Os protagonistas serão Saverio Todaro, artista nascido em Berna mas formado na Academia de Belas Artes de Turim, e que continuou, desde a década de 1990, a sua investigação que investiga os sistemas de comunicação, a biologia, as redes globais e a dinâmica do imaterial. Como parte do Sense, ele apresentará Oráculouma obra que parte da matéria-prima e a monta num elemento interativo que se coloca como um limiar entre o percurso do passeio poético e o rio.

É um “oráculo” contemporâneo, construído com o que normalmente fica escondido sob o gesso. A superfície, acabada em ouro, não lembra o poder, mas a transformação da matéria: uma luz que torna visível o que é marginal. A interação é fundamental: a presença do público ativa vibrações e respostas físicas da obra. Todaro traduz assim a “Trindade dos Tempos” de Gioacchino da Fiore em experiência física: o ser humano está no meio, entre o que constrói e o que lhe é revelado.
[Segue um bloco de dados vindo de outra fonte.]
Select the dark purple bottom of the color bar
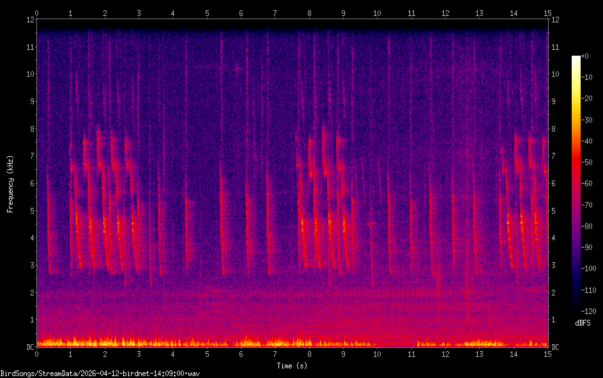603x378 pixels. [x=576, y=308]
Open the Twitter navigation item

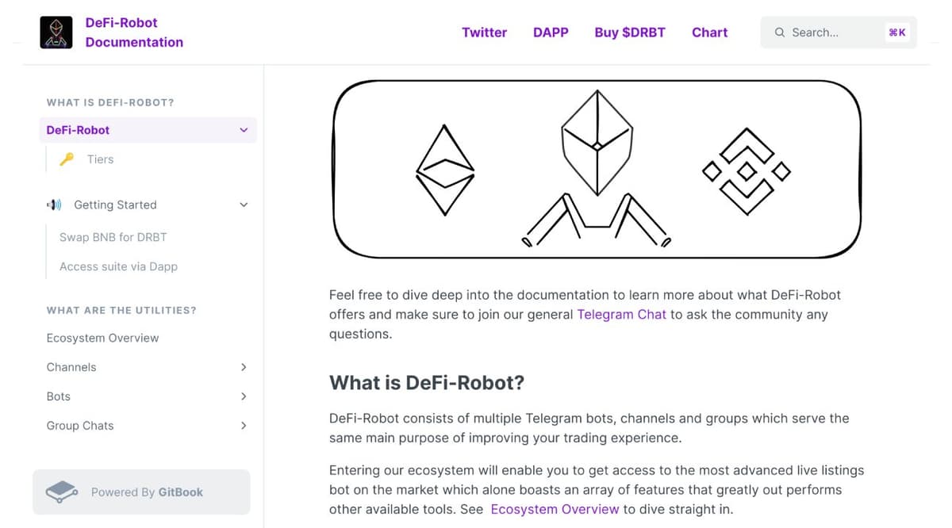(x=484, y=33)
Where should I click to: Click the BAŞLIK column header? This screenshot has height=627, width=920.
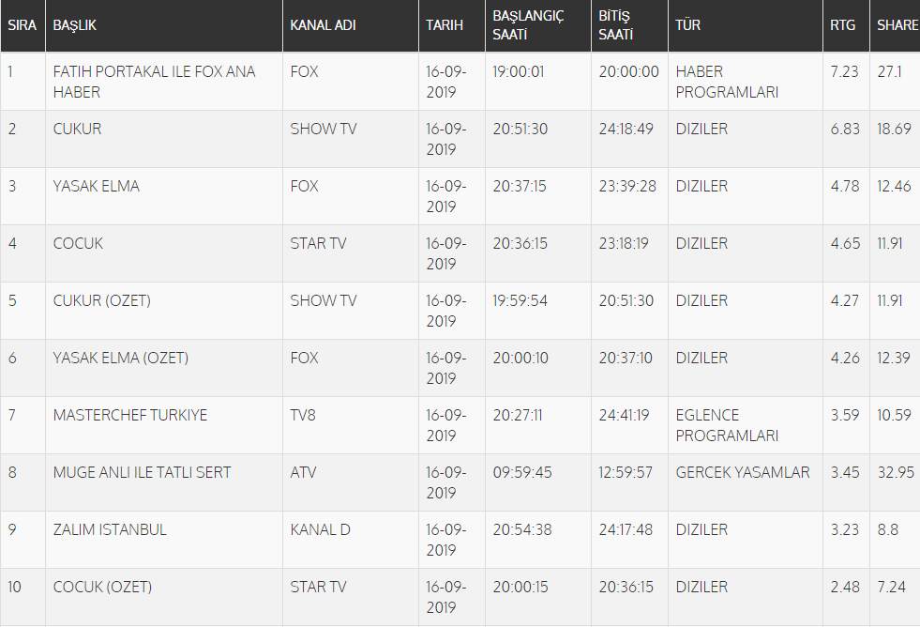(x=164, y=25)
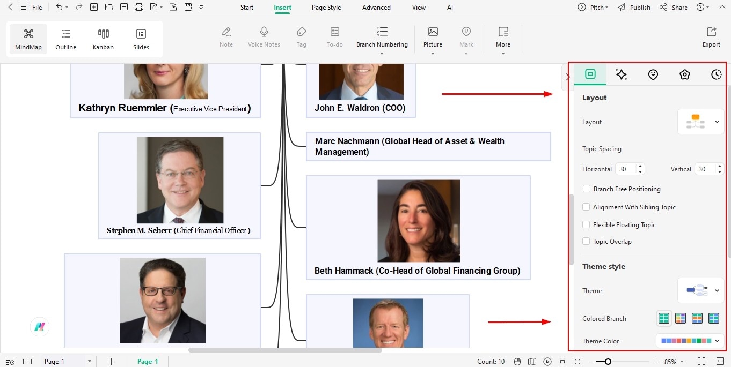Expand the Theme Color dropdown

pos(717,341)
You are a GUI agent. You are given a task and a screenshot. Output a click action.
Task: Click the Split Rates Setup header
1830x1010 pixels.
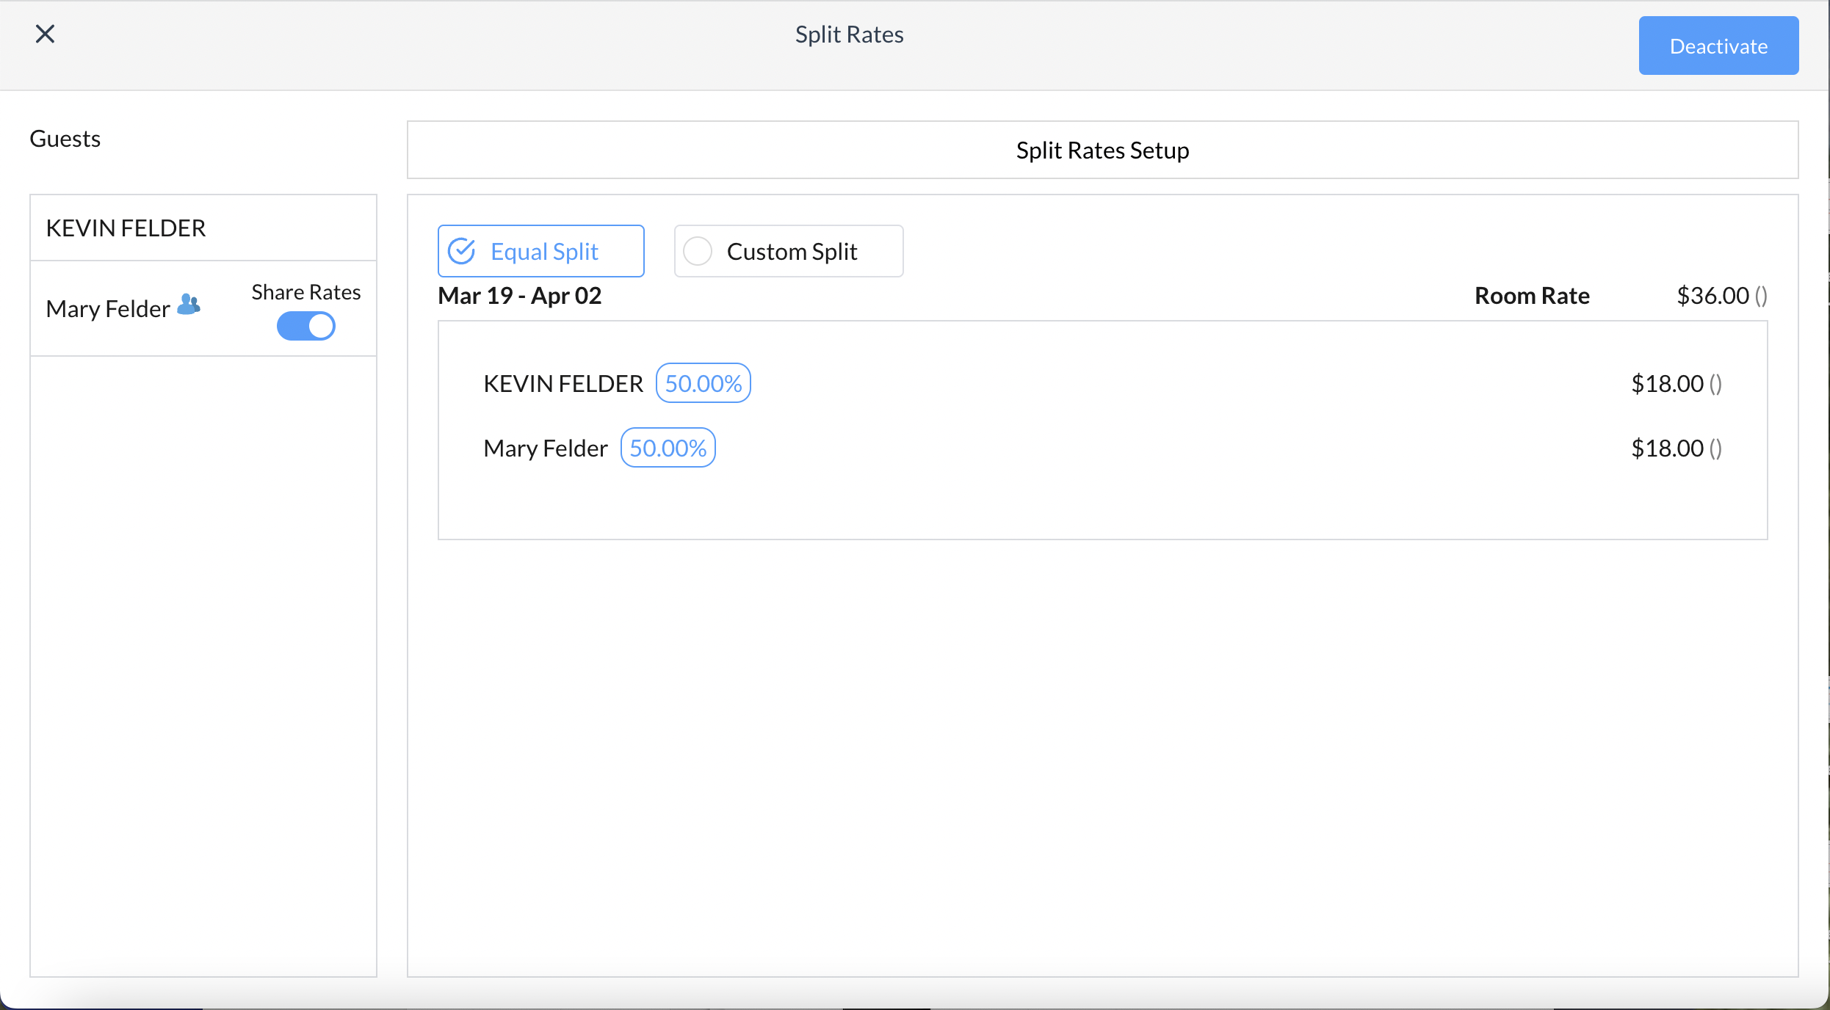tap(1102, 150)
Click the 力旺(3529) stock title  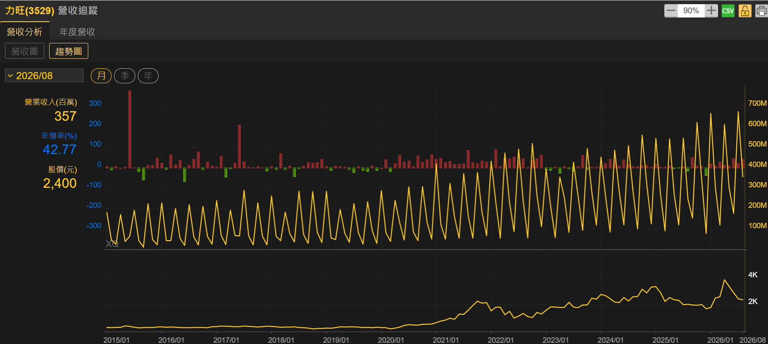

O escultor Mauro Mezzina, formado pela Academia de Belas Artes de Bari, onde hoje leciona Técnicas e Tecnologia de Escultura, criará, ao longo das margens do Melito, um tapete de mármore, espalhado no chão como dispositivo de travessia e leitura. A sua obra estrutura-se como um emaranhado de signos naturais, comparável a uma antiga trama têxtil, mas destinada ao tempo lento da água, do musgo e da passagem humana. Cada grão do mármore torna-se uma superfície sensível, uma paisagem doméstica. A fruição exige um gesto físico: é preciso curvar-se, desacelerar, “encontrar-se” no próprio ato de olhar e conectar-se com o solo e o fluxo do rio.

A curadoria literária é confiada à escritora e arqueóloga Eliana Iorfida, que percorre as obras não como uma descrição, mas como um enxerto narrativo, transformando o projeto numa experiência de palavras e visão. A sua visão literária atravessa “L’Essere e il Presagio” como o Melito atravessa o Sila: escondido, carregando sedimentos. Entre Todaro e Mezzina, Iorfida insere o tempo da história. Sua escrita explicita o que as obras sugerem: o ser não é dado, é um presságio e só se anuncia para quem aceita parar no limiar.

O pensamento de Gioacchino da Fiore, que interpretou a história como revelação progressiva, é assim relido através do corpo e da paisagem. O trabalho dos artistas não é virtuosismo, é necessidade. Nenhum “Oráculo” funciona sem o reflexo do Tapete. Nenhum tapete cumpre toda a sua função sem a soleira dourada que o precede.

“Para nós, esta residência representa um ato de confiança para com o território e para com aqueles que, como Todaro e Mezzina, aceitam o desafio de responder com arte aos estímulos de um lugar que já tem uma voz milenar. Os Mabos continuam assim o seu caminho: fazer da floresta uma casa aberta, onde o ser humano não é espectador, mas, de acordo com os ensinamentos gioachimitas, representa o terceiro elemento que completa o presságio” explica o fundador dos Mabos, Mario Talarico, lembrando que a arte é um necessário exercício diário para o corpo e a alma.